Legislation to Provide In-State Tuition for Members of Tribal Nation
Tribe must be recognized by the US Bureau of Indian Affairs
State Representatives Nick Milroy (D-South Range) and Jeff Mursau (R-Crivitz), along with Senator Jeff Smith (D-Brunswick), are introducing legislation that would allow any tribal member in the nation to receive in-state tuition with the University of Wisconsin System. Each recipient must be enrolled with a tribe that is recognized by the US Bureau of Indian Affairs and must meet all admission standards to be eligible.
“The number of American-Indian students attending the UW System has declined by nearly half in the last 10 years, while enrollment of all other minority populations has increased,” said Mursau. “I am hopeful this bill will remove a barrier and attract more American-Indian students to pursue their studies in Wisconsin.”
“Legislation like this is crucial for numerous reasons,” said Kat Werchouski, an enrolled member of the Red Cliff Band of Lake Superior Ojibwe. “It removes barriers often encountered by Indigenous students when trying to pursue advanced degrees. It is far too often that I have to stand by the sides of students who are facing decisions about paying tuition versus rent, buying food, helping their families, or simply stopping their dream of bettering themselves through education. Supporting and passing this would be a game changer across Wisconsin and higher education. I would be honored to work in a state that can extend this sort of assistance to any student at a time where education is becoming more expensive, yet is sought after as a more marketable qualification by employers.”
“Throughout the 19th century, individuals from many of these tribal nations were forcibly removed or coerced to leave their homelands by the United States government,” said Milroy. “Many of these ancestral tribal members originally called Wisconsin home. Granting in-state tuition will remove a barrier to higher education, increase diversity on our campuses, and will be a step toward reconciliation.”
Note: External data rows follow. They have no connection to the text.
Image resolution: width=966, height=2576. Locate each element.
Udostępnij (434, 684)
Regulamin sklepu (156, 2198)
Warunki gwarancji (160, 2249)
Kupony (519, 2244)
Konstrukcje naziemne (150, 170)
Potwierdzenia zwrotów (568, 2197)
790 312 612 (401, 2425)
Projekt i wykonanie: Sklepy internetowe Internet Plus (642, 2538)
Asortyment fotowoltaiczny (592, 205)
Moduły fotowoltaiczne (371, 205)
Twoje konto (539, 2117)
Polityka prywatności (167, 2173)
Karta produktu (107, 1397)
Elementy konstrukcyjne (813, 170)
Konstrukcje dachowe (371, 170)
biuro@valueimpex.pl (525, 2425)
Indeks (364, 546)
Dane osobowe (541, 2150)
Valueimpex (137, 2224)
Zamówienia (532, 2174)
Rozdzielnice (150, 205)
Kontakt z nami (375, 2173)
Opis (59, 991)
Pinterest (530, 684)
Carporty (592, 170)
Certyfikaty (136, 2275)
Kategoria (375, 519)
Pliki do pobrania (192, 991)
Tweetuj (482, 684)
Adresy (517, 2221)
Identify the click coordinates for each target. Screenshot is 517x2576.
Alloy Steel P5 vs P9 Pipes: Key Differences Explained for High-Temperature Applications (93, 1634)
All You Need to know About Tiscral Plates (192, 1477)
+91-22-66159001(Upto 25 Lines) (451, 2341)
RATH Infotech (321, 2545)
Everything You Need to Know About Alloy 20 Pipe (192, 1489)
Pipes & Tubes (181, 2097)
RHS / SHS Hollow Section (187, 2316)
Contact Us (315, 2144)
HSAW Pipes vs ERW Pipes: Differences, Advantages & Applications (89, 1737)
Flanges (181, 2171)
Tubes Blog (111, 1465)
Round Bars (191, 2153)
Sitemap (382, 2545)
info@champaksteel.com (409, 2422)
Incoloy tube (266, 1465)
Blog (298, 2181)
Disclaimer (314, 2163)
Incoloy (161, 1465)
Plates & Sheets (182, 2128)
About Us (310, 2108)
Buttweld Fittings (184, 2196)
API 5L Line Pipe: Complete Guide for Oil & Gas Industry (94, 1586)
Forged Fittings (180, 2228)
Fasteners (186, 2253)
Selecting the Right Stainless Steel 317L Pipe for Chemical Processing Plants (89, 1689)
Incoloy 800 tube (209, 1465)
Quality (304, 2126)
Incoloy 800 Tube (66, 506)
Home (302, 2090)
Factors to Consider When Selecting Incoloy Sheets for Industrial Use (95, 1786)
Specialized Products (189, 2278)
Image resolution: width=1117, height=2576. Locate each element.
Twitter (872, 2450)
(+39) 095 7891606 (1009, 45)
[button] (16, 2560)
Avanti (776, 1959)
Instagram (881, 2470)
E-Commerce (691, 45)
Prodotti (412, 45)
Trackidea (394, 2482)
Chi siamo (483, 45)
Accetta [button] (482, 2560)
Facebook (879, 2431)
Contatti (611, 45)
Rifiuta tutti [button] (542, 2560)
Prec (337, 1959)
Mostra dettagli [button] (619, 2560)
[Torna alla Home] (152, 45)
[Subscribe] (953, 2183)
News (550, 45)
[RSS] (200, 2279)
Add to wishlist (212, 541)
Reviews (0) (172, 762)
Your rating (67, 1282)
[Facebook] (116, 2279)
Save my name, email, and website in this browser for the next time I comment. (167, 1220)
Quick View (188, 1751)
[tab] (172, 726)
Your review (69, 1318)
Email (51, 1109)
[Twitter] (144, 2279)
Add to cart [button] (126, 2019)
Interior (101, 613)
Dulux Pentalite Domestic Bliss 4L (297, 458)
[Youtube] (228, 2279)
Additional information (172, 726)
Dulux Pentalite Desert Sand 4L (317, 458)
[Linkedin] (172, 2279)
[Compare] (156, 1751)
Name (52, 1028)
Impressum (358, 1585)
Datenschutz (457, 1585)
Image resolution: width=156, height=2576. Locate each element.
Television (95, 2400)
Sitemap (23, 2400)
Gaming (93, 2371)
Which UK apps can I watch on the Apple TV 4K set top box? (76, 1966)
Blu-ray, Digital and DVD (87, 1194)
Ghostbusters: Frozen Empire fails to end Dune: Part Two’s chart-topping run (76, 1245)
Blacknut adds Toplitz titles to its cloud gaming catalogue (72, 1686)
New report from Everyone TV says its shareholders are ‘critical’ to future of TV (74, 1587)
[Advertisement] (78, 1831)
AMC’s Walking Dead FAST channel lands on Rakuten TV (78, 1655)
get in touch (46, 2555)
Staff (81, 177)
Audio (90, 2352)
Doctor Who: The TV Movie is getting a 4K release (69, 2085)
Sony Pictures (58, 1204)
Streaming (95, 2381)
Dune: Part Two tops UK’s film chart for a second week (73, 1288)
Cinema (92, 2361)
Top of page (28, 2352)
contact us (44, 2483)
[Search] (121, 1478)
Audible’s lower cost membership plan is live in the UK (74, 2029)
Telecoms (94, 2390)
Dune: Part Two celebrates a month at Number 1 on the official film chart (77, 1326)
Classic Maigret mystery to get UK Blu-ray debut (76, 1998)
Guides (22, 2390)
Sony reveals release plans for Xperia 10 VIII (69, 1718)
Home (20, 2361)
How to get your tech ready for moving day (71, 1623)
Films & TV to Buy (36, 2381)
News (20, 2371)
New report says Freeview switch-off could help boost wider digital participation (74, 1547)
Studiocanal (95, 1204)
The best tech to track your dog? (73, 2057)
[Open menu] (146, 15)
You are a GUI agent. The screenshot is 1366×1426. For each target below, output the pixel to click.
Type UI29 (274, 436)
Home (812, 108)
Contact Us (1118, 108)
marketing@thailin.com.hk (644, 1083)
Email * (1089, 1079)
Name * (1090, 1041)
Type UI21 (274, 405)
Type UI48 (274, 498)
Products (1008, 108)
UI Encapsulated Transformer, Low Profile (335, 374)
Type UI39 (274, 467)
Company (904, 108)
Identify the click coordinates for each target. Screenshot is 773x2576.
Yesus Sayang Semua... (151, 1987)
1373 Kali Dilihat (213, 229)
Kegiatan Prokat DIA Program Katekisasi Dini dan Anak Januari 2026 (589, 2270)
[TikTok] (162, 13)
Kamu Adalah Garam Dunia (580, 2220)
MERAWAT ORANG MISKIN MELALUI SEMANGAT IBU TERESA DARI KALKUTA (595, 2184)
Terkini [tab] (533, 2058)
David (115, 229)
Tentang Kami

“Now, more than ever, our campuses need to recognize the contributions and benefits of tribal members pursuing an affordable higher education degree,” said Senator Smith. “This commonsense bill opens the door for more tribal member students to attend Wisconsin’s world-class public universities. Not only will this legislation provide a great opportunity for First Nation students, but it will also enrich the academic experience for all students on campus.”
“I comment as an alumna of the University of Wisconsin-La Crosse, as Professor Emerita of UW-Extension, as an Honorary Fellow of the UW-Madison School of Human Ecology, and as a citizen of the Bad River Band of Lake Superior Ojibwe,” Patty Loew added. “I wholeheartedly endorse passage of a new exemption for students who are members of tribal entities recognized by and eligible for funding and services from the federal Bureau of Indian Affairs. As a land grant university, we owe a considerable debt to the Indigenous people of the land that became Wisconsin. Many of us have worked for years to receive this small concession of in-state tuition for the citizens of First Nations. It is an important gesture that begins to address the sacrifice Native Americans made so that the people of Wisconsin could prosper.”